LA TENDENZA Se si considera che il 64% del territorio regionale (pari a 1.549.643 ettari) è superficie agricola utilizzabile (Sau) e che negli ultimi anni si è riscontrato un profondo cambiamento nel settore agricolo sul piano strutturale, si comprende, spiegano da Confagricoltura, «che l'Isola sta seguendo spontaneamente il trend dell'accorpamento fondiario». Il sesto censimento dell'agricoltura evidenzia, infatti, che a fronte di una contrazione nel numero di aziende si è rilevata una crescita della dimensione singola, soprattutto per quelle imprese comprese tra i 50 e i 100 ettari, che occupano più della metà della Sau totale.

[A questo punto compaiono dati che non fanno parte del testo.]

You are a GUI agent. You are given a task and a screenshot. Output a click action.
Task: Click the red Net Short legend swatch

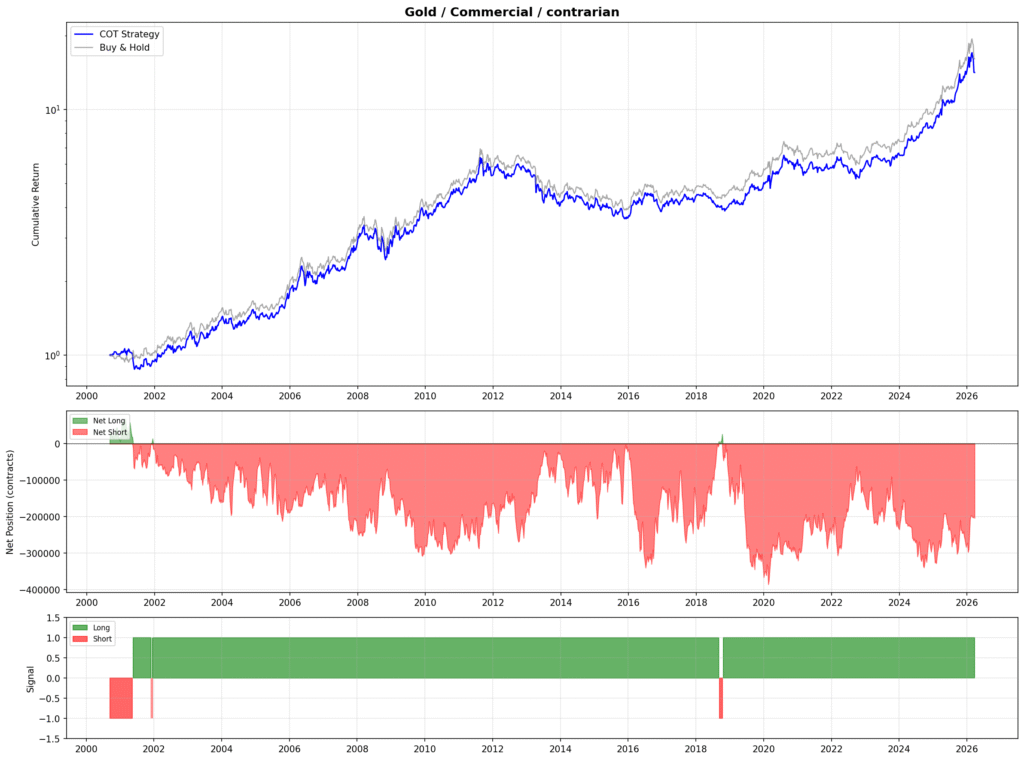tap(81, 432)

LA MOZIONE «Guardiamo con soddisfazione e interesse alla recente approvazione in Consiglio regionale della mozione 169 (primo firmatario Giulio Steri), che va nella direzione di un accorpamento fondiario», sottolinea Onorato. «Ora è indispensabile che la Giunta proceda spedita a realizzare una misura volta a favorire la creazione ex novo di unità minime colturali, cioè terreni riuniti a formare una superficie minima, o a incrementare quelle già esistenti attraverso contributi che coprano l'intero ammontare di imposte e spese che altrimenti sarebbero a carico delle imprese».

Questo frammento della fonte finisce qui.